*Your objective*. Return every line of the data below, exactly.

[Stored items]
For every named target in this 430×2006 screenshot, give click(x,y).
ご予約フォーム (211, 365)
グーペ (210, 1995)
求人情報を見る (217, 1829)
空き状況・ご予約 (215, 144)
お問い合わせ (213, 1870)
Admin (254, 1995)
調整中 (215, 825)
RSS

*Worked solution*.
For every named target in this 430×2006 screenshot, give click(x,y).
ご予約フォーム (211, 365)
グーペ (210, 1995)
求人情報を見る (217, 1829)
空き状況・ご予約 (215, 144)
お問い合わせ (213, 1870)
Admin (254, 1995)
調整中 (215, 825)
RSS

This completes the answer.